Now we retrieve the positions of our mock galaxies and transform the arrays into the shape of the ndarray expected by the mean_delta_sigma function. We transform our x, y, z points into the array shape used by the pair-counter by taking the transpose of the result of numpy.vstack. This boilerplate transformation is used throughout the mock_observables sub-package:

>>> x = model.mock.galaxy_table['x']
>>> y = model.mock.galaxy_table['y']
>>> z = model.mock.galaxy_table['z']
>>> galaxies = np.vstack((x, y, z)).T

The return_xyz_formatted_array function also performs this same transformation, and can also be used to place mock galaxies into redshift-space for additional observational realism.

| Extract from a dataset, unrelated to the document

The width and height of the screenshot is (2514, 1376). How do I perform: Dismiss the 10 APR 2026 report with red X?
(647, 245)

Let’s do the same thing for a set of particle data:

>>> px = model.mock.ptcl_table['x']
>>> py = model.mock.ptcl_table['y']
>>> pz = model.mock.ptcl_table['z']
>>> particles = np.vstack((px, py, pz)).T

The default Halotools catalogs come with ~1e6 particles. Using this many particles may be overkill: in many typical use-cases, the mean_delta_sigma function converges at the percent-level using an order of magnitude fewer particles. The code below shows how to (optionally) downsample these particles using a Halotools convenience function.

>>> from halotools.utils import randomly_downsample_data
>>> num_ptcls_to_use = int(1e4)
>>> particles = randomly_downsample_data(particles, num_ptcls_to_use)
>>> particle_masses = np.zeros(num_ptcls_to_use) + halocat.particle_mass
>>> total_num_ptcl_in_snapshot = halocat.num_ptcl_per_dim**3
>>> downsampling_factor = total_num_ptcl_in_snapshot/float(len(particles))
>>> effective_particle_masses = downsampling_factor * particle_masses
>>> rp_bins = np.logspace(-1, 1, 10)
>>> period = model.mock.Lbox
>>> ds = mean_delta_sigma(galaxies, particles, effective_particle_masses, rp_bins, period)

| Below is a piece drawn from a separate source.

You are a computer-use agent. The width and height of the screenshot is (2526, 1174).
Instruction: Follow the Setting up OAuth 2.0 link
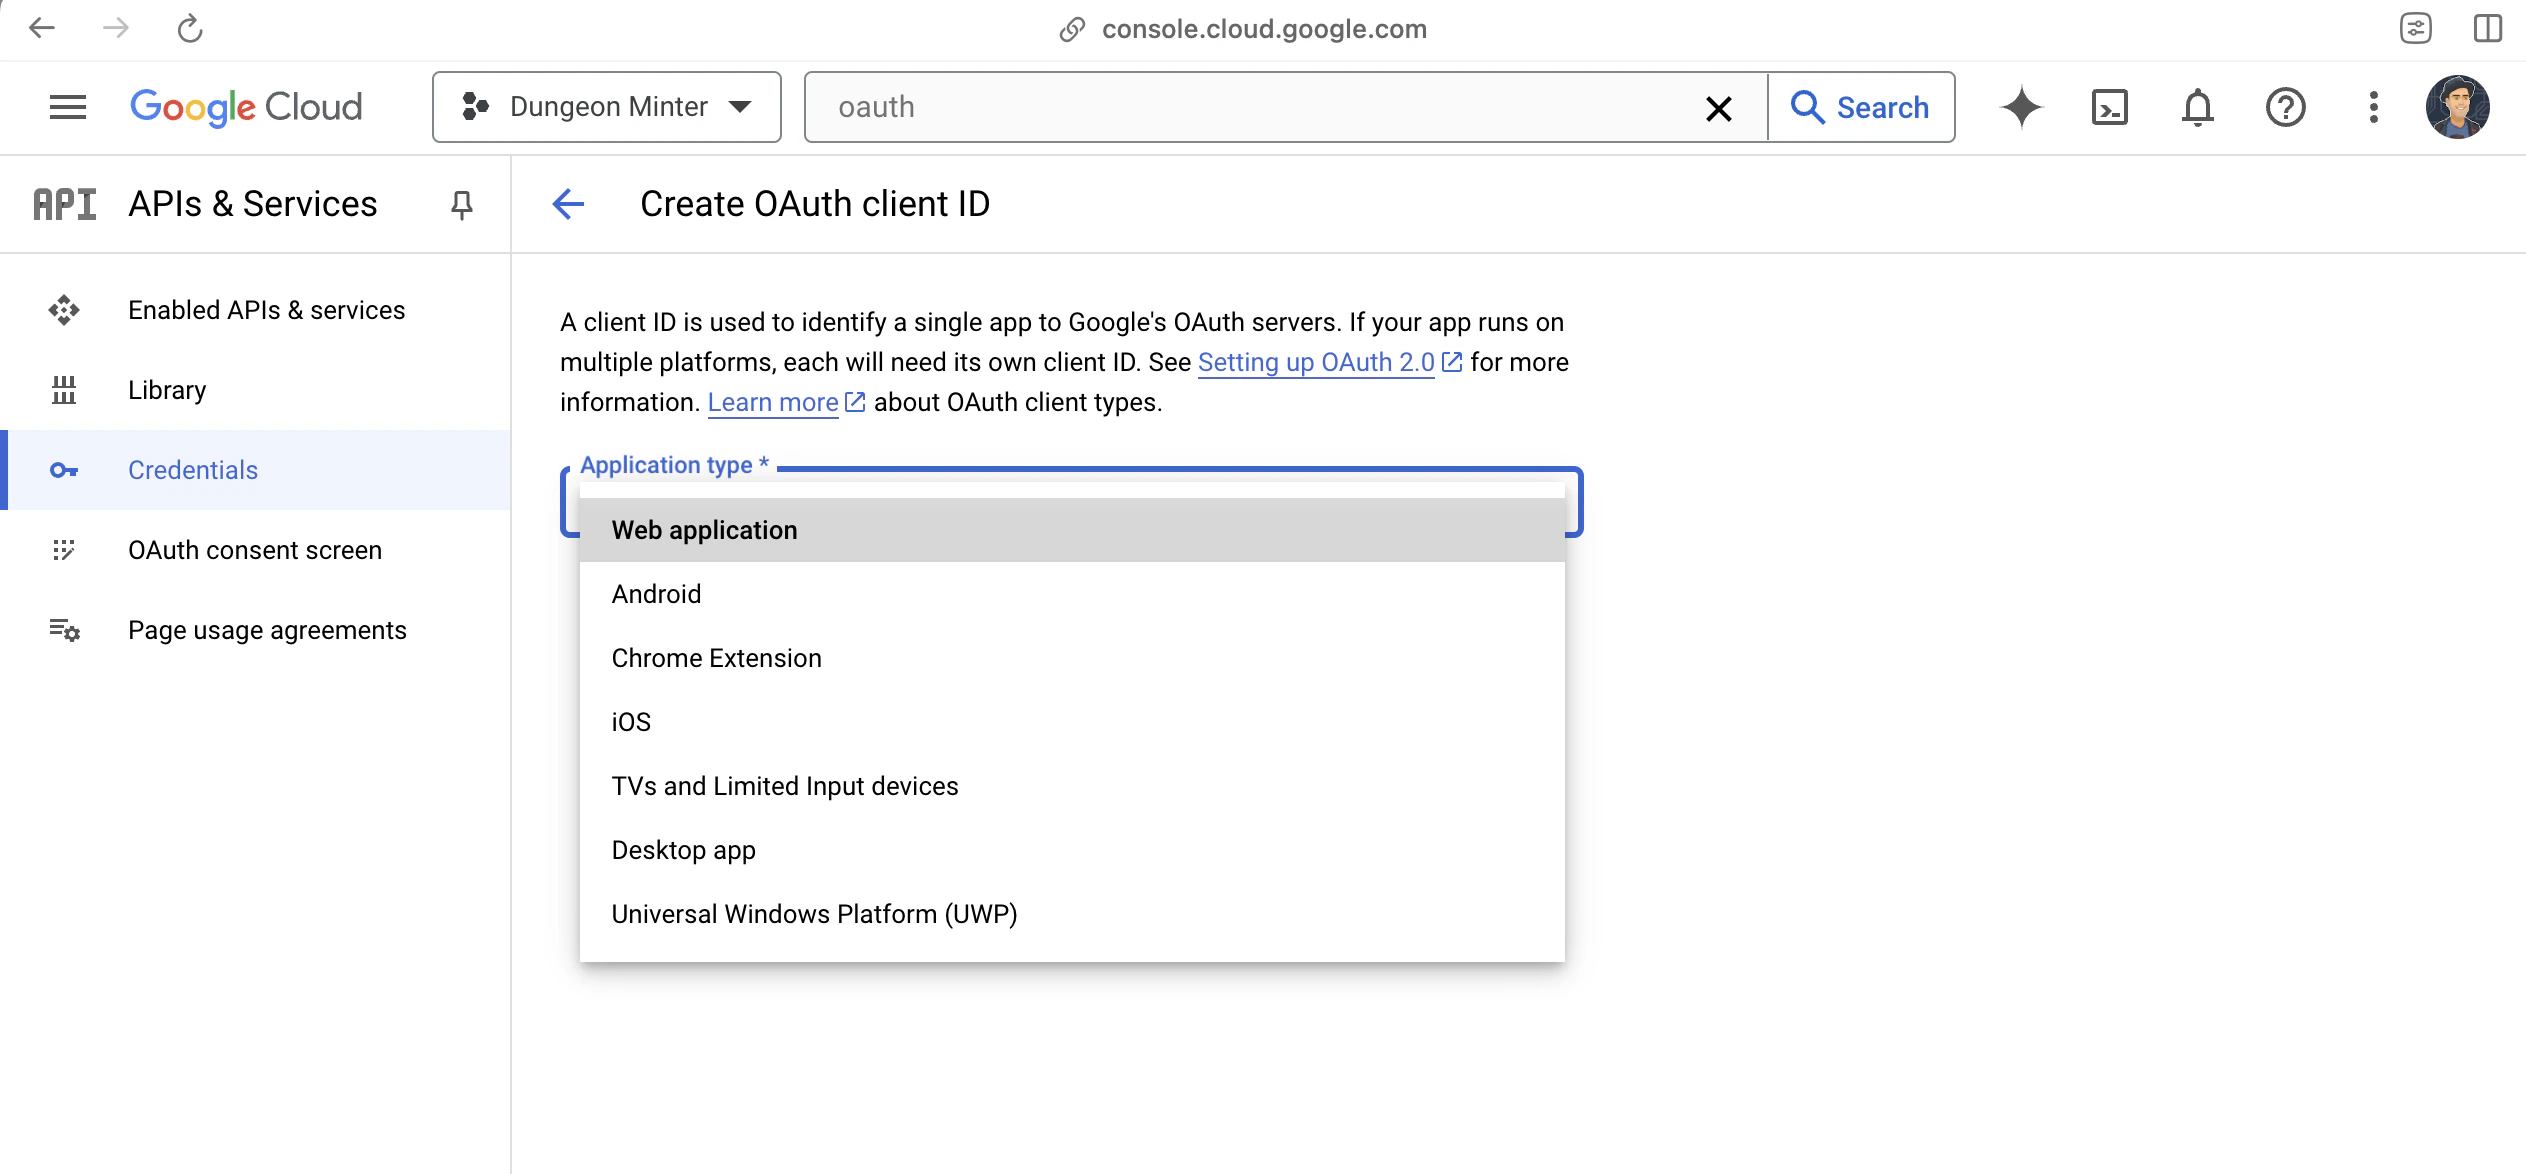(x=1316, y=362)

Take care with the units. The values for \(\Delta\Sigma\) returned by the mean_delta_sigma functions are in comoving units of \(h M_{\odot} / {\rm Mpc}^2\) assuming h=1, whereas the typical units used to plot \(\Delta\Sigma\) are in physical units of \(M_{\odot} / {\rm pc}^2\) using the value of little h appropriate for your assumed cosmology.

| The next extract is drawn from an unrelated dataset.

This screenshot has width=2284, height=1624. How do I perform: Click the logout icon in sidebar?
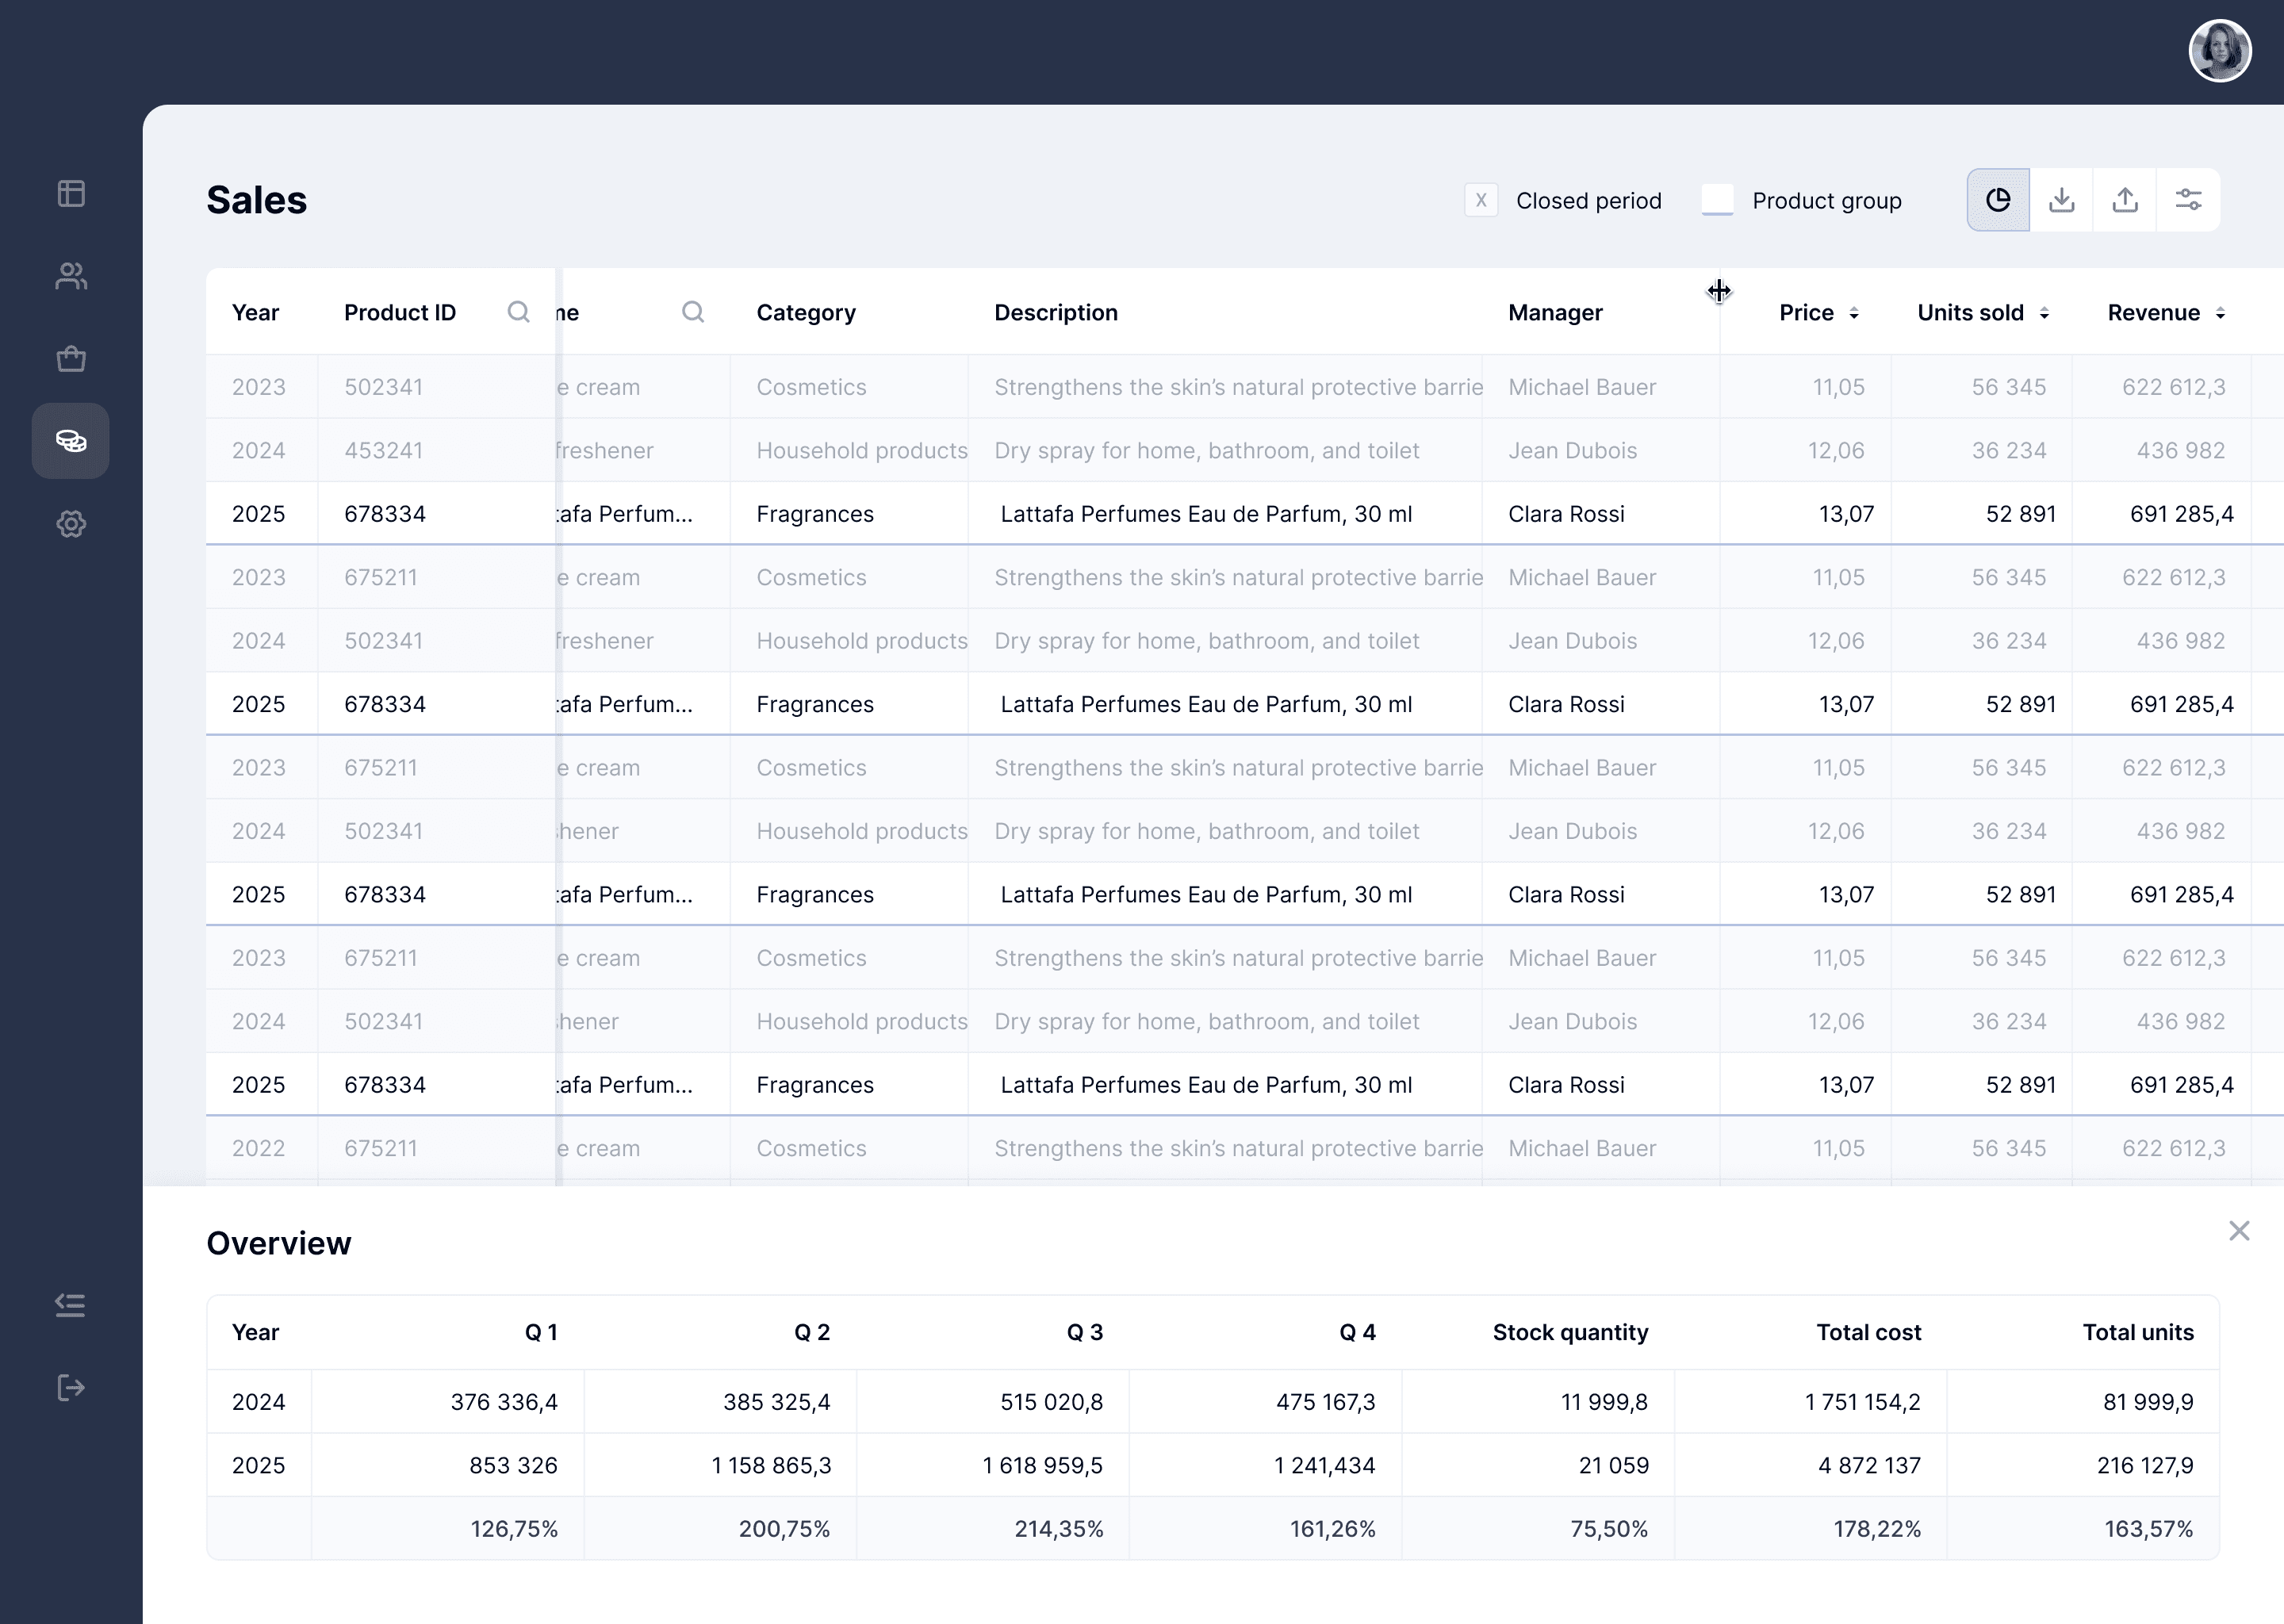[x=71, y=1388]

The code shown above demonstrates how to calculate \(\Delta\Sigma\) via the excess surface density of mass using the z-axis as the axis of projection. However, it may be useful to project along the other Cartesian axes, for example to help beat down sample variance. While the mean_delta_sigma function is written to always use the “third” dimension as the projection axis, you can easily hack the code to project along, say, the y-axis by simply transposing your y- and z-coordinates when you pack them into a 2-d array:

>>> particles = np.vstack((px, pz, py)).T
>>> galaxies = np.vstack((x, z, y)).T

Using the above particles and galaxies and otherwise calling the mean_delta_sigma function as normal will instead calculate the surface mass density by projecting along the y-axis.